Dylan Novacek June 22, 2021

Written by Rev. Laura Thompson, Minnesota Valley Unitarian Universalist Fellowship in Bloomington

I left home in 1985, shortly after my 17th birthday. Though today my family is accepting and proud of me, things were different back then. I had come out a year earlier. My parents didn’t condemn me or kick me out, but it was tense. LGBTQ youth often have a hard time feeling like they belong at home, at school, in society… I was no exception and it was part of the reason I left home before graduating high school. I spent the next few years experiencing housing insecurity; I bounced around various friends’ houses, lived in a Loring Park efficiency apartment with 4 – 5 other LGBTQ teens roaming in and out, and stayed at a woman’s shelter for a while. My story is not uncommon.

Some studies show upwards of 40% of homeless youth identify as LGBTQ [1]. But, it’s not just youth that experience higher rates of homelessness and housing insecurity; 33 % of the LGBTQ population live in states that do not prohibit housing discrimination based on sexual orientation or gender identity [2]. Of course laws don’t mean that folks in the other states don’t experience housing discrimination, because they do.


A 2013 study by the U.S. Department of Housing and Urban Development showed that same-sex couples experience significant levels of discrimination when responding to advertised rental housing in metropolitan areas nationwide. In this study, heterosexual couples were favored over same-sex couples by sixteen percent. For transgender people, housing discrimination is even more prevalent. According to the 2015 U.S. Transgender Survey, nearly one quarter of transgender people report having experienced housing discrimination within the past year because of their gender identity [3].


The housing problem doesn’t end with age either. It is estimated that there will be 7 million LGBTQ elders living in this country by 2030. Recent studies showed that 48% of older same-sex couples experienced some form of housing discrimination [4]. LGBTQ elders often don’t have the same family structures of support as their non-LGBTQ counterparts. They are at higher risk of having less income or savings in their later years due to employment discrimination throughout their lives. Senior living facilities are not often explicitly friendly and welcoming to LGBTQ folks, so once again we are left feeling like we don’t fit in.

It’s worth noting, in any of these situations, that Trans folks experience discrimination in higher numbers. Intersectional identities of being BIPOC, disabled or an immigrant also increase the risk of homelessness, housing insecurity and affordable/available housing for LGBTQ people. As we spend the summer months celebrating LGBTQ PRIDE, let us not forget that housing is also an LGBTQ issue.

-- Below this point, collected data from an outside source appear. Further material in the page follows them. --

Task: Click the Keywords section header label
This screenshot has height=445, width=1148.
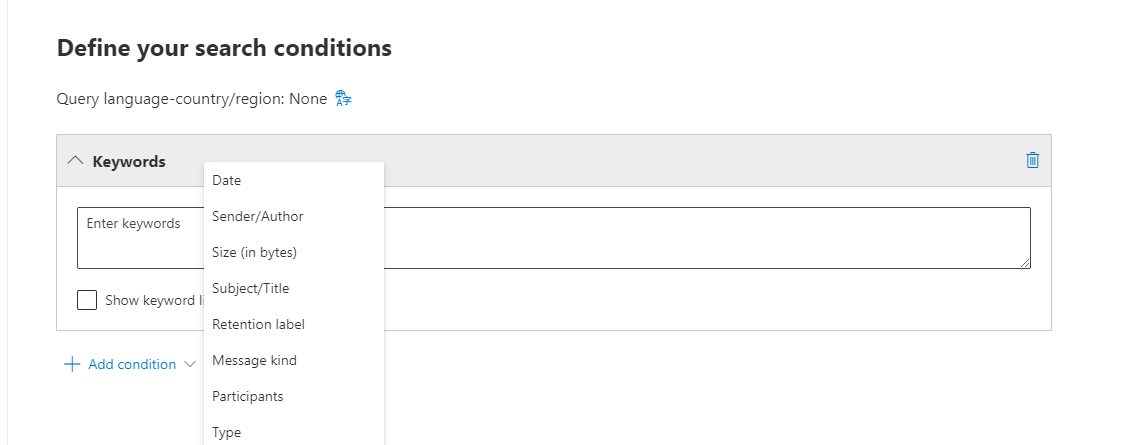Action: [129, 161]
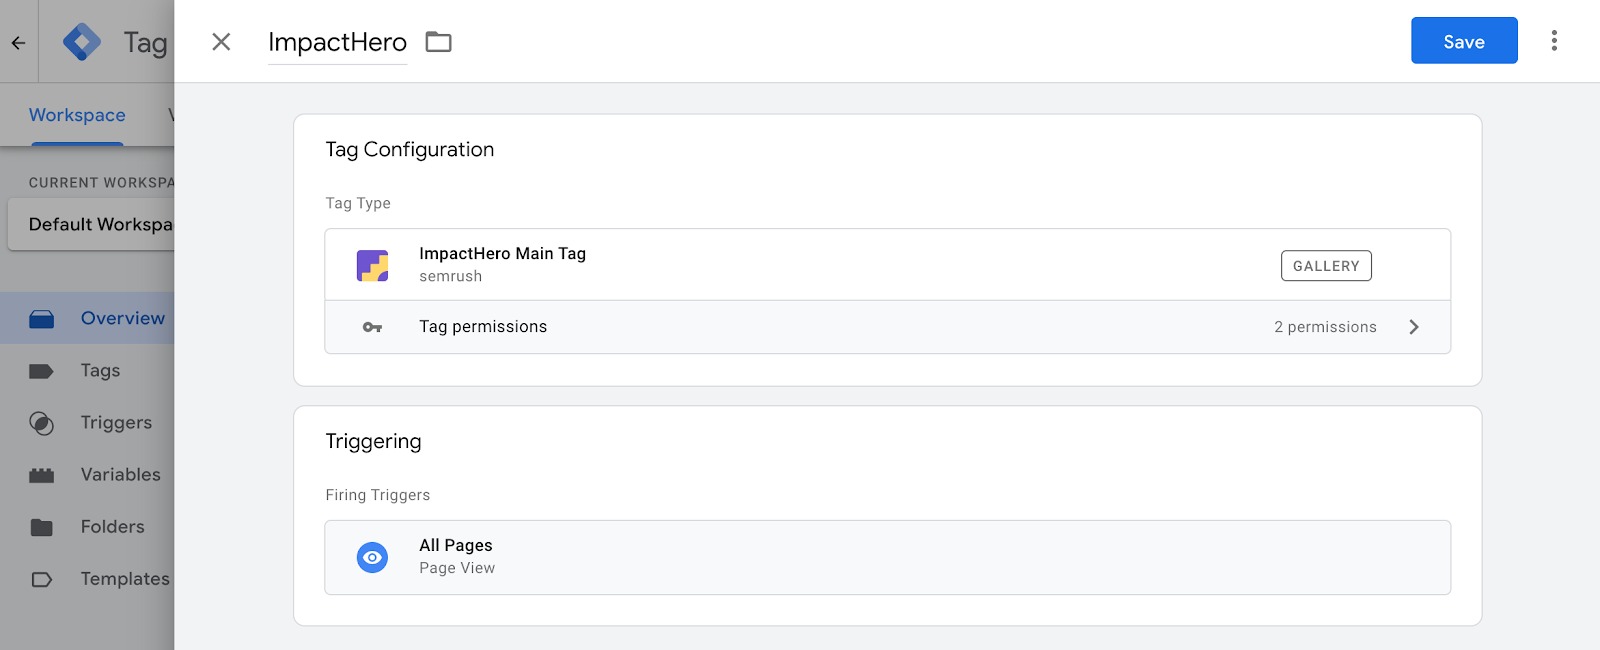Expand Tag permissions via the chevron

click(1415, 326)
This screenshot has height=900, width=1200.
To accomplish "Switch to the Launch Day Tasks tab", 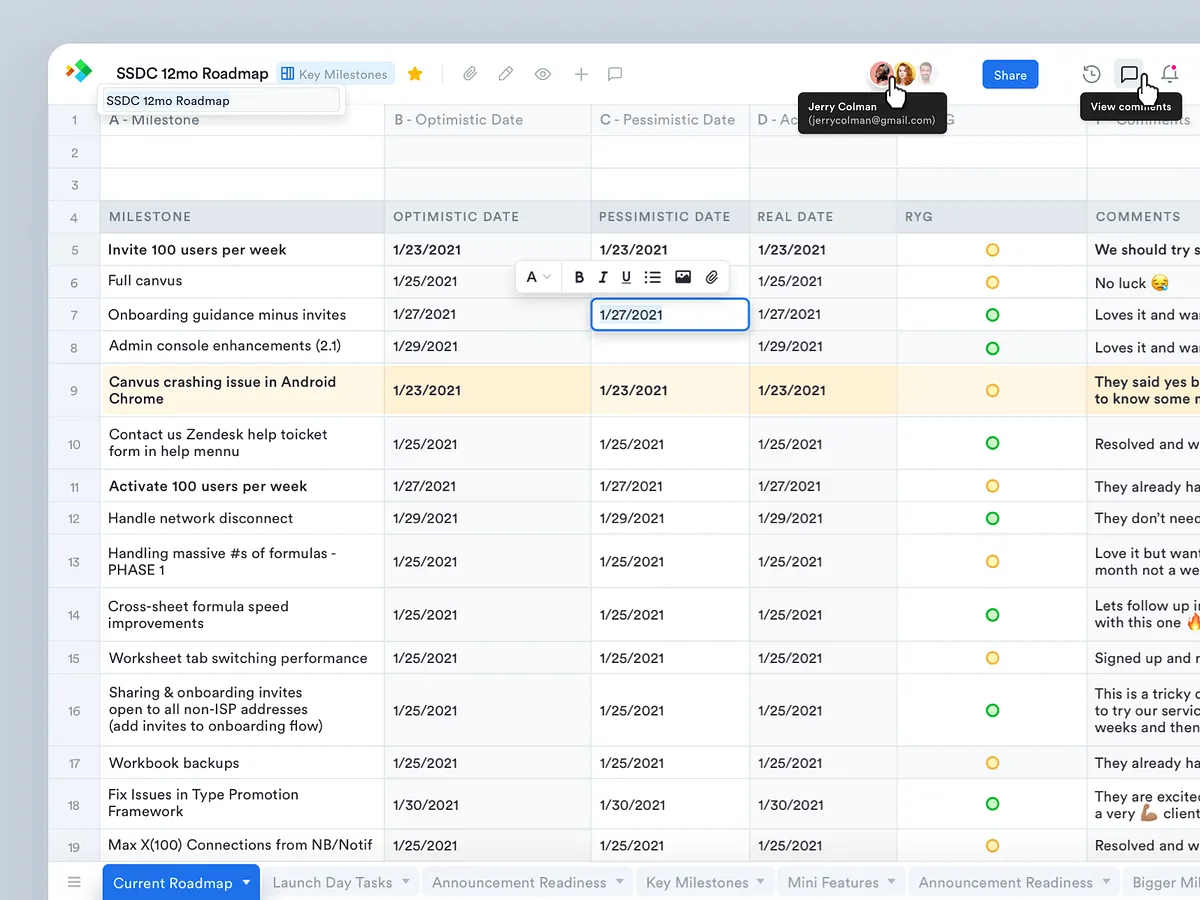I will 332,882.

There are lots of things to do to continue to address the problem. First and foremost, we can all keep creating a safer culture for LGBTQ folks, in general, by making sure they feel welcome in our schools, work places, congregations and in our very own families and homes. This work needs to be explicit. Church signs and welcoming words need to say that we are welcome. LGBTQ support systems in schools need to be in the forefront. Housing agents, apartment communities and senior living facilities need to do the work of undoing their own biases alongside explicitly creating a welcoming culture for LGBTQ folks.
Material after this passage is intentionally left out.